» **How to complete this task**
Check each line of the data below for the word "computer", then extract the ones that have it.

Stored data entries
****
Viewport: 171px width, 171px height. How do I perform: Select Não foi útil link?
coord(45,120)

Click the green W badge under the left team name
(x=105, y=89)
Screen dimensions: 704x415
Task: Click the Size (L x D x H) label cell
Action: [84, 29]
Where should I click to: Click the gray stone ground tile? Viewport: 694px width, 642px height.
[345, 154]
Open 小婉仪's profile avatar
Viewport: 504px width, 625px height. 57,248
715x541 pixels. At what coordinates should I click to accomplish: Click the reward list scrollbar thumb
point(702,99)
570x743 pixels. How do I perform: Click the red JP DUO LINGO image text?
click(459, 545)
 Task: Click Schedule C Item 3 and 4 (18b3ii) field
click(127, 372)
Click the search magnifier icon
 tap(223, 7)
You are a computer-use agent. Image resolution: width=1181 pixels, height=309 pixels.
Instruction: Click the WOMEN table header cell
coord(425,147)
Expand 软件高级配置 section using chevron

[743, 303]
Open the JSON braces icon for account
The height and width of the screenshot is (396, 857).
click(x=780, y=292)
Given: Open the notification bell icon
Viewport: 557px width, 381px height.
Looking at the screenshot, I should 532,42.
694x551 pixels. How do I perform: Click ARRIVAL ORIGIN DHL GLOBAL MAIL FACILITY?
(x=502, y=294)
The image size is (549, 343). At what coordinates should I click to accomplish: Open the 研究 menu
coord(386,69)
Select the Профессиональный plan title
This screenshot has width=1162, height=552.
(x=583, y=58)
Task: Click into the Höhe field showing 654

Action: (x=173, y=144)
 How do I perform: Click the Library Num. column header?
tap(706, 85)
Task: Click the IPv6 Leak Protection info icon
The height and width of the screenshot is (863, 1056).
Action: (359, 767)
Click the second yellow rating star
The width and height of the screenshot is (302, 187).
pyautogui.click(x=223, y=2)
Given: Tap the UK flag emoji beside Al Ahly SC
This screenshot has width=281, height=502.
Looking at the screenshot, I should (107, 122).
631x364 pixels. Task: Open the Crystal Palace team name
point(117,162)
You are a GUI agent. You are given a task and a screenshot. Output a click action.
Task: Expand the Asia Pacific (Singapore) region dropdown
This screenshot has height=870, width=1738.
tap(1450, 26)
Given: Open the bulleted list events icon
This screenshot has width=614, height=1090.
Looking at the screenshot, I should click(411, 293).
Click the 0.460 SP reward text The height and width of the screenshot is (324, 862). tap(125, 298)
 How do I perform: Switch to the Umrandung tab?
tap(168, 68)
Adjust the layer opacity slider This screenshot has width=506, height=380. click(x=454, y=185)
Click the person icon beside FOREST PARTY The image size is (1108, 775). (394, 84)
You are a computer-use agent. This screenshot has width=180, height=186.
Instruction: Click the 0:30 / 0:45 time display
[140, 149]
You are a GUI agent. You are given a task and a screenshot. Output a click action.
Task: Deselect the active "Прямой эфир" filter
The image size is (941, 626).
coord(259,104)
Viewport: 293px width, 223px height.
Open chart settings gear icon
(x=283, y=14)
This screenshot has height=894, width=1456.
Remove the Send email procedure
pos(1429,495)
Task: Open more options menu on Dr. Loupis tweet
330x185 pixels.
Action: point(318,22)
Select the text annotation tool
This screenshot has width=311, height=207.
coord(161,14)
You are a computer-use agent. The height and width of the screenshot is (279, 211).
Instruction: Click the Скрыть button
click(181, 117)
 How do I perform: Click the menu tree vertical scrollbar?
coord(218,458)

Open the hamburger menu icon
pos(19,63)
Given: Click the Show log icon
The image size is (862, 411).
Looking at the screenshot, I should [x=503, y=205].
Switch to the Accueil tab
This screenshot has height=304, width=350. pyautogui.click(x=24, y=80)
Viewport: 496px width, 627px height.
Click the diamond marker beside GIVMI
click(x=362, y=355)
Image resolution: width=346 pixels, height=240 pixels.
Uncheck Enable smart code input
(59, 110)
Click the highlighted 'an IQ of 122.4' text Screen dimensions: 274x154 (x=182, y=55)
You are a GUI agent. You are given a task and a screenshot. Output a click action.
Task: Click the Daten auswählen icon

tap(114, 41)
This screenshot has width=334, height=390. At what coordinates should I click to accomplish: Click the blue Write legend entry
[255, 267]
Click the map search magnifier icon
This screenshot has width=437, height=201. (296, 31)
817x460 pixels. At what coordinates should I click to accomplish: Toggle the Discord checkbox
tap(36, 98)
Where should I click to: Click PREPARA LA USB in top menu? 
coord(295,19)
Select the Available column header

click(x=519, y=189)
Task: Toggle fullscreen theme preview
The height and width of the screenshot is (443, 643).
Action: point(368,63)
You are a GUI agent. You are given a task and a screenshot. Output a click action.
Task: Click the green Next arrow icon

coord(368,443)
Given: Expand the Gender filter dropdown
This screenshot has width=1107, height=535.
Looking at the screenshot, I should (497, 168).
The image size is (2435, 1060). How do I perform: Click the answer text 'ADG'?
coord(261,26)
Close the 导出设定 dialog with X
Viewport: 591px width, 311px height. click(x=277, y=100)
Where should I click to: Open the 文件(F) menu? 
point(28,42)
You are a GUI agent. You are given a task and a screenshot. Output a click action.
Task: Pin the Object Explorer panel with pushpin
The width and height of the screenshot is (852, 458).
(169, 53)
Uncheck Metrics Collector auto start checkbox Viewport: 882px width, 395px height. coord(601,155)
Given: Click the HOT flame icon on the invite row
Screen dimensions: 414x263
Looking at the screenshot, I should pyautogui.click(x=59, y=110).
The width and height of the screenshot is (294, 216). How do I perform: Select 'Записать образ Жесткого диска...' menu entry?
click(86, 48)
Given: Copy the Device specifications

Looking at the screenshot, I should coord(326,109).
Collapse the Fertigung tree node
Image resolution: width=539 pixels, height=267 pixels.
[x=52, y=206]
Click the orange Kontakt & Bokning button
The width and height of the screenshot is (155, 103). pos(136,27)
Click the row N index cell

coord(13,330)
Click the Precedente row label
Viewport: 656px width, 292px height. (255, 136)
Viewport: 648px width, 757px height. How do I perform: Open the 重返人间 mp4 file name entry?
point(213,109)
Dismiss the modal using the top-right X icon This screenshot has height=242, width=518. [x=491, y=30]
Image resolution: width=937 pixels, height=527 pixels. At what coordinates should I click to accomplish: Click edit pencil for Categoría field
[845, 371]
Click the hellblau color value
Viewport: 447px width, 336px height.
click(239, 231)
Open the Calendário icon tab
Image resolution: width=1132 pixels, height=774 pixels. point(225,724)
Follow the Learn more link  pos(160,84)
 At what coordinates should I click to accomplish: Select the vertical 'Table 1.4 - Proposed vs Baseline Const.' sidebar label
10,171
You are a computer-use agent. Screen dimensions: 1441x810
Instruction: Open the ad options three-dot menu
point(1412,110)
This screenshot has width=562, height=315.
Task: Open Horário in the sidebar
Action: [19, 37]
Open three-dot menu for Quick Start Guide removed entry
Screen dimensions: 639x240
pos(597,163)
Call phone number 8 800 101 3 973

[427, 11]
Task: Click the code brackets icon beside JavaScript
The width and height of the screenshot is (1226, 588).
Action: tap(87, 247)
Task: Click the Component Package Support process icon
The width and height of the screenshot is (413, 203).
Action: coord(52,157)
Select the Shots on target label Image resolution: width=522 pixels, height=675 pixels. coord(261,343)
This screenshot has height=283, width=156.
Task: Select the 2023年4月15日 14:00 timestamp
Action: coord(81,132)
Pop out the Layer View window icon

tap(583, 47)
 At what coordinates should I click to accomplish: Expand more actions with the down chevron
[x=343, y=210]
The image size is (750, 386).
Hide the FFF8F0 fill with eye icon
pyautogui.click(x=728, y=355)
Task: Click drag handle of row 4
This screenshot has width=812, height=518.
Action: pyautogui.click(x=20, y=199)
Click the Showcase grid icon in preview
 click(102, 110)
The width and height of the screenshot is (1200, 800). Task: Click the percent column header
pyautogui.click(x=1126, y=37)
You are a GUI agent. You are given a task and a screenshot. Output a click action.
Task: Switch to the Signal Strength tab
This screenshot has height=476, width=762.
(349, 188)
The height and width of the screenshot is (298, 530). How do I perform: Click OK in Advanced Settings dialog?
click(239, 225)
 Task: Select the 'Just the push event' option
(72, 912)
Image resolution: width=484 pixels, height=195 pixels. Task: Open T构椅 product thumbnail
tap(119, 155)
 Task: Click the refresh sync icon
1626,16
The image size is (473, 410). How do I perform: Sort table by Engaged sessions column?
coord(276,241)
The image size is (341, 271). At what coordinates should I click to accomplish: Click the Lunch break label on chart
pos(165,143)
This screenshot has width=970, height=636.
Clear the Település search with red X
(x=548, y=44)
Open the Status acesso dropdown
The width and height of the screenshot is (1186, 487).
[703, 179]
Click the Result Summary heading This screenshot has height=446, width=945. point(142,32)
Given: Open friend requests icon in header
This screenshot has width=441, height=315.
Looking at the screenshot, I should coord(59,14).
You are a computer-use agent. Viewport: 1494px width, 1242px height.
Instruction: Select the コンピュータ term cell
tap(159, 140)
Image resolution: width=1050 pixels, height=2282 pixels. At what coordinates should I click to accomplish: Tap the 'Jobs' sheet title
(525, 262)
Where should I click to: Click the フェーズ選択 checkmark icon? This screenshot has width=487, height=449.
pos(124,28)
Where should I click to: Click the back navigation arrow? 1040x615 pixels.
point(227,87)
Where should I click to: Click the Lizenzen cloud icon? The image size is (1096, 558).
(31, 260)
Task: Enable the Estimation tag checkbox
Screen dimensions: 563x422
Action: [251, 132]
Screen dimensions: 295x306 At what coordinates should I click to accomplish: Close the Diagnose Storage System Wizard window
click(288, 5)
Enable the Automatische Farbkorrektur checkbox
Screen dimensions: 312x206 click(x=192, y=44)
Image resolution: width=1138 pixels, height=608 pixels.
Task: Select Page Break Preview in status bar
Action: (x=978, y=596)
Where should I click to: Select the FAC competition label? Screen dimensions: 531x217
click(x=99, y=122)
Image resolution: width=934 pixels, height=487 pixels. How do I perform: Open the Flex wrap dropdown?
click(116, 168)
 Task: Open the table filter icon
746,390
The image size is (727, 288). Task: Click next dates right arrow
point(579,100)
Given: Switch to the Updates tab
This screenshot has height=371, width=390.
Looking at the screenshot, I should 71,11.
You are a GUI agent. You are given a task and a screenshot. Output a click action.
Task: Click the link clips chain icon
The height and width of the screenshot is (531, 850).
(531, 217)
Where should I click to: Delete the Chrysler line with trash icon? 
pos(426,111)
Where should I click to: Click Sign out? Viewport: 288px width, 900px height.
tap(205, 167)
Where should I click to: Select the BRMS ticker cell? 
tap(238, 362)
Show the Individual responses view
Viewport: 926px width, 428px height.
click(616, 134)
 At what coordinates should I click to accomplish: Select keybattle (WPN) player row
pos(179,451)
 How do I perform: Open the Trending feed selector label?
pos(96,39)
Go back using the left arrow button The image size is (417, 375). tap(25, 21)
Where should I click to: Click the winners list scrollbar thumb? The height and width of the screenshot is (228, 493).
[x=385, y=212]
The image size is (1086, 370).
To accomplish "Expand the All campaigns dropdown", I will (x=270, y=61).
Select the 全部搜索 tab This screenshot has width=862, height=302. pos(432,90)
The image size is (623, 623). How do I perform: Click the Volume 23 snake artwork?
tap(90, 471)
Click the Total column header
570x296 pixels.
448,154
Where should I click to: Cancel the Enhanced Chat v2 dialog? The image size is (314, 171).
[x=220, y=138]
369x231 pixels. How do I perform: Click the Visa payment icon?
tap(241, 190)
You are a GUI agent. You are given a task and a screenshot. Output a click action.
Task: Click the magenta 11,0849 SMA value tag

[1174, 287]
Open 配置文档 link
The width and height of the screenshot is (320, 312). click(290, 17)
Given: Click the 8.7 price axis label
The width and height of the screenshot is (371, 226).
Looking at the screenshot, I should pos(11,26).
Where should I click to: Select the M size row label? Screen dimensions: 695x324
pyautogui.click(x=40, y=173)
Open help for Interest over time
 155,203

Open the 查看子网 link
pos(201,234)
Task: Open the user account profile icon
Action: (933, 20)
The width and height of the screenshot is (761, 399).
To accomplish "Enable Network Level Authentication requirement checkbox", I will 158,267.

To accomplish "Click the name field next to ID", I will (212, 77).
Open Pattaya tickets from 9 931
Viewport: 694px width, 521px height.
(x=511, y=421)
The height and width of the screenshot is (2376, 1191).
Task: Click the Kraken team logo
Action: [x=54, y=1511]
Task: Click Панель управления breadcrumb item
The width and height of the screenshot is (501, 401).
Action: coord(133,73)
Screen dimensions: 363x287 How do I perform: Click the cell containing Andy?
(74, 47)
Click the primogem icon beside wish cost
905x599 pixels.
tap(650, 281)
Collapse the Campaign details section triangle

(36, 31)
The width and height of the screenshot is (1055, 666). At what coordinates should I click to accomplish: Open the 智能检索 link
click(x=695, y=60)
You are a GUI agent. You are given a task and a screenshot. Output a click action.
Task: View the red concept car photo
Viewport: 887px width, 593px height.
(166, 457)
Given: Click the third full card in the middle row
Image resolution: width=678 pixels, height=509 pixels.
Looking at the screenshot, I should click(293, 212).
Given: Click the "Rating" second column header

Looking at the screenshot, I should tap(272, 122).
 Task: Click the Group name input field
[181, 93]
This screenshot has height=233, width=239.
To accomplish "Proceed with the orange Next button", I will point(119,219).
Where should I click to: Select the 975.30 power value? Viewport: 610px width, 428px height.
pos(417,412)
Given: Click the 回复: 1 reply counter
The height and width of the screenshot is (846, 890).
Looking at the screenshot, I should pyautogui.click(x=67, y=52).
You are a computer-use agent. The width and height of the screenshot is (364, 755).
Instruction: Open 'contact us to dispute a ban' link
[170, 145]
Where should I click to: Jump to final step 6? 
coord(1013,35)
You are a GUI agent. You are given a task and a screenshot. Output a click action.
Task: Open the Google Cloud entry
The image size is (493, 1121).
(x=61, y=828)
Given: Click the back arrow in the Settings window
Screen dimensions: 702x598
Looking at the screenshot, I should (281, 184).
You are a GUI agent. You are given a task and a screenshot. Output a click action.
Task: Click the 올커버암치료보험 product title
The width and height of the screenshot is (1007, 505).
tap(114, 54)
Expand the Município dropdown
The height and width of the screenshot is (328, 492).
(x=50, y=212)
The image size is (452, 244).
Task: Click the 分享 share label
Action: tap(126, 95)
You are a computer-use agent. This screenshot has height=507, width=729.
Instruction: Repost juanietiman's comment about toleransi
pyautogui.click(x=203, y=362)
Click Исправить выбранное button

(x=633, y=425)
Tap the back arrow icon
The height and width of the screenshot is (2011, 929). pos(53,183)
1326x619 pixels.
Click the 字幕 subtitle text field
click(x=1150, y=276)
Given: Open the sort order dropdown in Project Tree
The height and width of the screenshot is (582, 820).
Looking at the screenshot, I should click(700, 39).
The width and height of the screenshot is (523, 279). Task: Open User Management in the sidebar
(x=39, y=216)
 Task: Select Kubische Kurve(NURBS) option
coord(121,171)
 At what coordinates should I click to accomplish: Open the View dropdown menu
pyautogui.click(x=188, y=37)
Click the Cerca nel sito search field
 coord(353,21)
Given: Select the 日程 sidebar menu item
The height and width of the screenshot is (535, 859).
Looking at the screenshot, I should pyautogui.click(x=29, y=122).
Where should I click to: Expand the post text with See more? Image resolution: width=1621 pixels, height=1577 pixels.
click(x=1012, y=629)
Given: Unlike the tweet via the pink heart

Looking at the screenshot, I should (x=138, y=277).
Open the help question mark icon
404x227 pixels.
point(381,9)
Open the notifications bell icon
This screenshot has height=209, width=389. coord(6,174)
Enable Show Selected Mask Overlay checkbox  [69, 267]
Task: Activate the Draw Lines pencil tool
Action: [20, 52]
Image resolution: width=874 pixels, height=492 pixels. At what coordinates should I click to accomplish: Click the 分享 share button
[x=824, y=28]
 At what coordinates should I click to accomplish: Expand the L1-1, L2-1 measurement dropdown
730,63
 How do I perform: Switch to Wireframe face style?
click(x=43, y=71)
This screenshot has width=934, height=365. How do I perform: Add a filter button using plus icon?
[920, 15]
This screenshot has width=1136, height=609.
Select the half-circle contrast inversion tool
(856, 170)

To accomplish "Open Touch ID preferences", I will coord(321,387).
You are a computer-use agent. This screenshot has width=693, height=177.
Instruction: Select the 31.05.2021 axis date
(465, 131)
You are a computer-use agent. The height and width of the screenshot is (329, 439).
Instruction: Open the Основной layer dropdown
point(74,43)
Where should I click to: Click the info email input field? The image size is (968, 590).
****
» **Solution for this exercise**
You are a computer-use agent. Image resolution: width=1181 pixels, height=309 pixels.
You are a computer-use agent. This screenshot has width=180, height=186.
You are a computer-use agent. The height and width of the screenshot is (279, 211).
You are a computer-use agent. Screen dimensions: 1441x810
You are a computer-use agent. Viewport: 1494px width, 1242px height.
You are a computer-use agent. The width and height of the screenshot is (364, 755).
You are a computer-use agent. This screenshot has height=507, width=729.
You are a computer-use agent. This screenshot has width=693, height=177.
You are a computer-use agent. The height and width of the screenshot is (329, 439).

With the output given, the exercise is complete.